Zuerst ist es wichtig, Konsumkredite und Immobilienkredite zu unterscheiden. Konsumkredite bei Kreditkarten oder KFZ-Finanzierungen haben hohe Zinsen. Mitunter sind sie zweistellig. Die durchschnittliche Rendite eines Investments in Aktien ist für gewöhnlich geringer, noch dazu bei einem hohen Risiko.

Vielleicht kannst du es ja so sehen: Die gesparten Zinsen sind dein Ertrag. Und der ist sicherer als das Auf und Ab bei der Börse. Sobald du also etwas Geld über hast, ist ein sinnvoller erster Schritt, diese Geldfresser zu tilgen.

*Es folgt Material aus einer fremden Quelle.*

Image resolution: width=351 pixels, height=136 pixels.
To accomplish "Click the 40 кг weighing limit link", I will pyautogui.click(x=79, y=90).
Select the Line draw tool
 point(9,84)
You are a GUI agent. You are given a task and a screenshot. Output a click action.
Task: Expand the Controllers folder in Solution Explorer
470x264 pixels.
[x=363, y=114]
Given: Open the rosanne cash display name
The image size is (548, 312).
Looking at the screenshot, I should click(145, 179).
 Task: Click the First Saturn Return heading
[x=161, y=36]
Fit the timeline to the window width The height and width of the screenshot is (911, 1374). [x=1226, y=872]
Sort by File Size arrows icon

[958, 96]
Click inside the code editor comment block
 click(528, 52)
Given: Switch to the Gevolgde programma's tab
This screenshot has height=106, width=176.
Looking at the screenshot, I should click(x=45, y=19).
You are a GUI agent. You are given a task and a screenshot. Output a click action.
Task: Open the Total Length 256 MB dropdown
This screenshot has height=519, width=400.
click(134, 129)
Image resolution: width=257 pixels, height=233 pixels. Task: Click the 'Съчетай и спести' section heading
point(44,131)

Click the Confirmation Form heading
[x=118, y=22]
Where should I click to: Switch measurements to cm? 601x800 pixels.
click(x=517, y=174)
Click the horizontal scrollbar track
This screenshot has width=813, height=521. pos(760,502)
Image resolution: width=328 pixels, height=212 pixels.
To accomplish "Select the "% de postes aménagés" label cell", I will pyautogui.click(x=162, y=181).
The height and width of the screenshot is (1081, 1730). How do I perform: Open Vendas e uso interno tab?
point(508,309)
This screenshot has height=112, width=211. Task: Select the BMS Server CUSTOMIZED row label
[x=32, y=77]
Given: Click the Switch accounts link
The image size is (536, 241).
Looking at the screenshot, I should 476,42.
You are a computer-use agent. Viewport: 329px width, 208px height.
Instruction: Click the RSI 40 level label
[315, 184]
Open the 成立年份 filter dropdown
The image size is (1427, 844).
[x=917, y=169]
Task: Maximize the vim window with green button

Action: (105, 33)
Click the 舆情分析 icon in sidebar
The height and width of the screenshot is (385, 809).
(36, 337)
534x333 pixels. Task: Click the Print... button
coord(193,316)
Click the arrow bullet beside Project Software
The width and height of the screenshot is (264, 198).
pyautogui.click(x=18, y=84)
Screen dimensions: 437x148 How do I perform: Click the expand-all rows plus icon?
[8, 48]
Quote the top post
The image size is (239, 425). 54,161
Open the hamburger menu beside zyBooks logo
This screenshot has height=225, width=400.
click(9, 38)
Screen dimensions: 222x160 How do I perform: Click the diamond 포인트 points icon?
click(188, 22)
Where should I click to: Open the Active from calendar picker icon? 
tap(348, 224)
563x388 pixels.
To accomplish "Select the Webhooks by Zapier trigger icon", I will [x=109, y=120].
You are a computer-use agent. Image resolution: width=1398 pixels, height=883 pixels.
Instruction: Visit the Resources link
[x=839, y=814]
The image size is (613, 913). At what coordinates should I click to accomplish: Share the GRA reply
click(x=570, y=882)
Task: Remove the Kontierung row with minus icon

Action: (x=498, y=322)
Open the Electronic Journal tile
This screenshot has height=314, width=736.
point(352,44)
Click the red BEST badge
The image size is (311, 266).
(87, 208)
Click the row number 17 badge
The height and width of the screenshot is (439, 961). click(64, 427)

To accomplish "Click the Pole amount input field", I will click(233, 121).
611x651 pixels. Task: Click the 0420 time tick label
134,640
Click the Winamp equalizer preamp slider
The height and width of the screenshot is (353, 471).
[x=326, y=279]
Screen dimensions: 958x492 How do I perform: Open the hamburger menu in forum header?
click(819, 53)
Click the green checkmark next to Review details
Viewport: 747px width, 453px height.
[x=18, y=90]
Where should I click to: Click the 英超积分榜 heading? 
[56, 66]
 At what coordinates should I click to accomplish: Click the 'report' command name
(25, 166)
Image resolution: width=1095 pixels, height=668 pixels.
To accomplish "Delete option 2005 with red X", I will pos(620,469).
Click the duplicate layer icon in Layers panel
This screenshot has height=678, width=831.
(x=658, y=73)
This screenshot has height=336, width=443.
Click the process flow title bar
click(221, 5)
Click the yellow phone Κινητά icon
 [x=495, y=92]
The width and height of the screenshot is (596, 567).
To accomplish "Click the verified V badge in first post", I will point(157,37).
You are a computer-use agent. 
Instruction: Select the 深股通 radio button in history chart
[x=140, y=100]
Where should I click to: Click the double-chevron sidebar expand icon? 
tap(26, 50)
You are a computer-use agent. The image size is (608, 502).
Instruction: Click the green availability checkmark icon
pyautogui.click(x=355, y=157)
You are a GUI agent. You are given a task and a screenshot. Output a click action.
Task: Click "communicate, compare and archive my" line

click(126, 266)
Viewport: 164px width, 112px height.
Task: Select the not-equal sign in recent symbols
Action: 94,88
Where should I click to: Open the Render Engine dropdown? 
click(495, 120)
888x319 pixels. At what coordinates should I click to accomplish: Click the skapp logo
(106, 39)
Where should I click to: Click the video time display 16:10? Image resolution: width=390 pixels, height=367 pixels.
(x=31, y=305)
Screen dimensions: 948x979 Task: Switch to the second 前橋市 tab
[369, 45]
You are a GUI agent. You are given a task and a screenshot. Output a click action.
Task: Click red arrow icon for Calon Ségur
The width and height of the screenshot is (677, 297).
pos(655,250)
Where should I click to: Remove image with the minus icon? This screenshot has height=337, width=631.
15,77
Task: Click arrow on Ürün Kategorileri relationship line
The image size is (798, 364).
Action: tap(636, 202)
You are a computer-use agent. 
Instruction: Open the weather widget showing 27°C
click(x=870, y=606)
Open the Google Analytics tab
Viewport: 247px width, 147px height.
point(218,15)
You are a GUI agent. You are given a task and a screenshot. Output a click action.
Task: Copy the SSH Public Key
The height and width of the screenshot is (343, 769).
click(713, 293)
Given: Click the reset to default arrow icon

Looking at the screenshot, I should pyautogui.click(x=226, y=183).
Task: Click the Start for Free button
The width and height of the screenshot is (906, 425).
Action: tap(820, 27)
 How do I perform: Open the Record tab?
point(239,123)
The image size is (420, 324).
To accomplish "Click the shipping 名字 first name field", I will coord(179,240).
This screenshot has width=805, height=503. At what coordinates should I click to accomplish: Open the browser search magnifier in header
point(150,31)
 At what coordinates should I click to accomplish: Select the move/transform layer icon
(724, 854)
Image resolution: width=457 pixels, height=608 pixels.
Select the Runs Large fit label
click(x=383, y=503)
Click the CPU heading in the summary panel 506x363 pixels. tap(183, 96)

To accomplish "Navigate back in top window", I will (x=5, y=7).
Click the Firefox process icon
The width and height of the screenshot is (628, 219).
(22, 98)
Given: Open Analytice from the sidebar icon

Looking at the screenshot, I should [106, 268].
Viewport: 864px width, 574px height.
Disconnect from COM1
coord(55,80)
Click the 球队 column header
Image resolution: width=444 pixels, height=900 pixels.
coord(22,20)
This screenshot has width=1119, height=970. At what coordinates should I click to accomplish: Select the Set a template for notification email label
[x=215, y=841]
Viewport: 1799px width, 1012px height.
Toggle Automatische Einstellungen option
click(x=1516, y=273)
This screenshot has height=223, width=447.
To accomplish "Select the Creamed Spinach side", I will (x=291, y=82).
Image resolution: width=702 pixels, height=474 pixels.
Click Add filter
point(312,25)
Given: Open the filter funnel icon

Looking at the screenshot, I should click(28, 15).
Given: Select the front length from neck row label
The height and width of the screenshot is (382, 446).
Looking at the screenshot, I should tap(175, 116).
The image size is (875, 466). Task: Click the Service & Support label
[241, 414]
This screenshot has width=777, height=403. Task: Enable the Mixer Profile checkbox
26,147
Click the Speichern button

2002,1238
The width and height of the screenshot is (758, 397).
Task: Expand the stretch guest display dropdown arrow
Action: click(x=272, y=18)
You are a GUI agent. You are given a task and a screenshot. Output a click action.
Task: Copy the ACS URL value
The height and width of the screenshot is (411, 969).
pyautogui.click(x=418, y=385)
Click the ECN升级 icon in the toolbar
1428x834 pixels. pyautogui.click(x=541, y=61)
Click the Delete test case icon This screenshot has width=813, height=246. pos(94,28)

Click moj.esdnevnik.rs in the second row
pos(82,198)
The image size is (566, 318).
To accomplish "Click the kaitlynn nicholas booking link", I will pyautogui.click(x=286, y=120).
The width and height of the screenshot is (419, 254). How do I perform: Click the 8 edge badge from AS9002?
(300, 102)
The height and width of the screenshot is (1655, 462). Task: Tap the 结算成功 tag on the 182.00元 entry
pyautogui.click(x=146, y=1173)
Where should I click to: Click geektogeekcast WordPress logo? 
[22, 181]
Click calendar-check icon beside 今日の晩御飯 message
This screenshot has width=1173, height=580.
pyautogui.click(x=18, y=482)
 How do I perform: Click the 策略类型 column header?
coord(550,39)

Was aber ist bei einem Immobilienkredit, den dir die Bank für gewöhnlich unter 2 % Sollzinsen pro Jahr gewährt? Eine durchschnittliche reale Rendite von 5 % lässt sich mit einem breit diversifizierten ETF an der Börse über einen ausreichend langen Zeitraum von 15 Jahren erwirtschaften. Das scheint vielen verlockend. Manche möchten lieber den unerwarteten Geldsegen in einen ETF investieren und so mehr Gewinn erwirtschaften als über die schnöde Tilgung eines Immobilienkredits.

Geld anlegen oder Immobilienkredit sondertilgen in der Praxis

Um das Ergebnis zu verdeutlichen, leihe ich mir die Charaktere der berühmten Tragödie Romeo und Julia aus. Shakespeare mag mir verzeihen für die profane Nutzung.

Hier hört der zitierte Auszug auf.